McGrann initially sought unspecified damages. At the hearing, McGrann sought $840,165.99 in compensatory damages, as well as costs, attorney fees, interest, punitive damages and equitable relief. McGrann's attorney presented the following argument to the panel: "[FAC] breached the contract. They don't get the benefit of a contract that they didn't adhere to. Mr. McGrann worked 5/6ths of the year. At a minimum he is entitled to 5/6ths of his bonus. And we believe, but for this breach, he would have finished the year and earned his entire $600,000."

FAC denied McGrann's allegations, asserted a number of affirmative defenses, and counterclaimed for breach of contract, fraud, misrepresentation, fraudulent inducement, negligence, negligent misrepresentation and violation of NASD rules. At the hearing, FAC sought $350,000 in compensatory damages, as well as interest, attorney fees, punitive damages, costs and equitable relief. FAC presented the arbitration panel an exhibit outlining FAC's theory regarding "the alternate `for cause' and `no cause' termination pay-out scenarios as of October 18, 2002, the termination date." According to FAC, if the arbitration panel found FAC terminated McGrann's employment for cause, then McGrann owed FAC $175,000 plus interest. On the other hand, FAC contended, if the arbitration panel found FAC terminated McGrann's employment without cause, then the maximum FAC owed McGrann was $340,165.99. According to FAC, the agreement limited McGrann's damages for termination without cause to $340,165.99, which included $66,875 in unpaid salary; $136,673.99 in restricted stock; and $136,617 in deferred compensation.

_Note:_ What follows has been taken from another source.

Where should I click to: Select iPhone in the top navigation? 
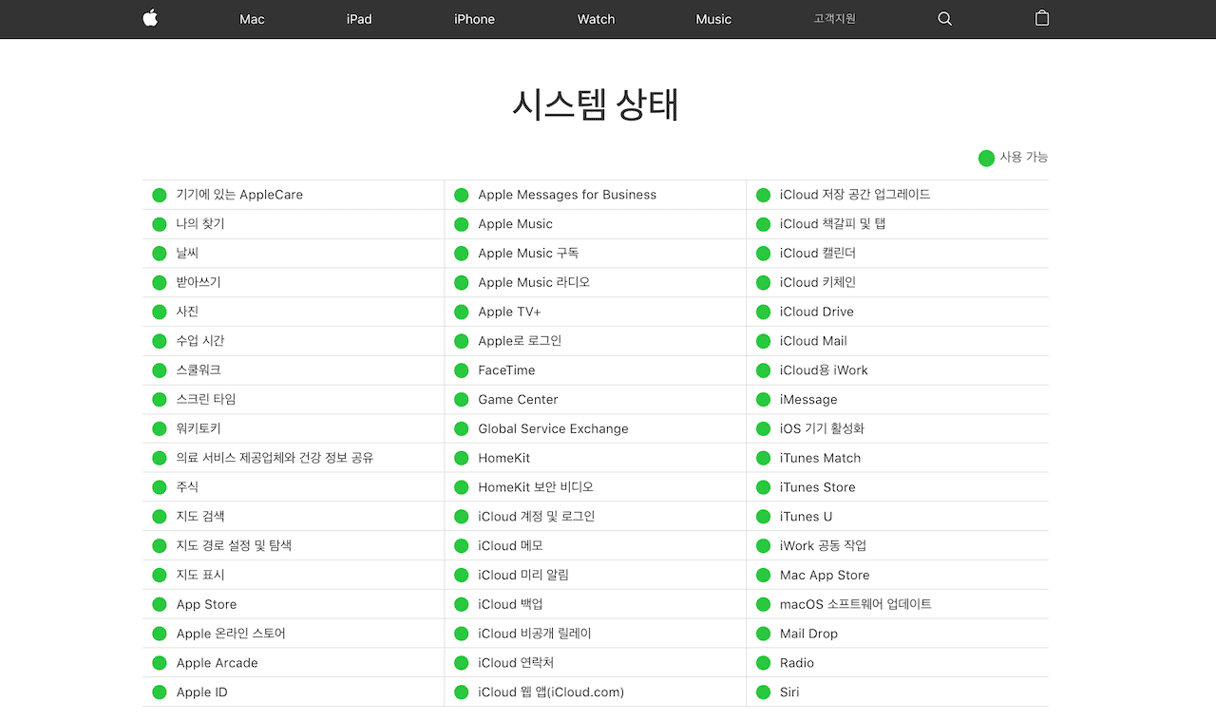(x=474, y=19)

On March 2, 2004, the arbitration panel issued its award. The arbitration panel found in McGrann's favor, and awarded him $840,165.99 in compensatory damages, interest on that amount, $100,000 in attorney fees under Minnesota Statutes section 181.13, and $250 for filing fees. The arbitration panel also found no evidence supported FAC's fraud claim, and that claim "was made only for the purpose of coercing" McGrann.